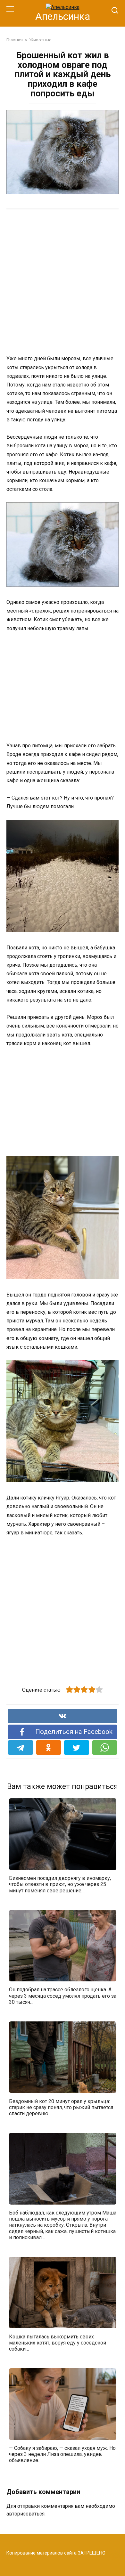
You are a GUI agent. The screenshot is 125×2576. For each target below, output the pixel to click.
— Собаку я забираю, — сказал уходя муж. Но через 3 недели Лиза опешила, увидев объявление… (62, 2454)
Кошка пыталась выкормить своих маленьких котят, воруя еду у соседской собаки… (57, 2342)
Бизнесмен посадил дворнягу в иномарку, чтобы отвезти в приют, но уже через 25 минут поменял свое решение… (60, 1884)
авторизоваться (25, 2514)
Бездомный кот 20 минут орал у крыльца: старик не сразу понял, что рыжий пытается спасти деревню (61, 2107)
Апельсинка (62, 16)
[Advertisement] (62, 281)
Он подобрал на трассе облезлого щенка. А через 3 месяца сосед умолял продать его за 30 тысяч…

### ABOUT THIS EXERCISE
Within the records above, the line carrying "Апельсинка (62, 16)" starts the range and the last line ends it. Set down that range exactly.

### ANSWER SPACE
Апельсинка (62, 16)
[Advertisement] (62, 281)
Он подобрал на трассе облезлого щенка. А через 3 месяца сосед умолял продать его за 30 тысяч…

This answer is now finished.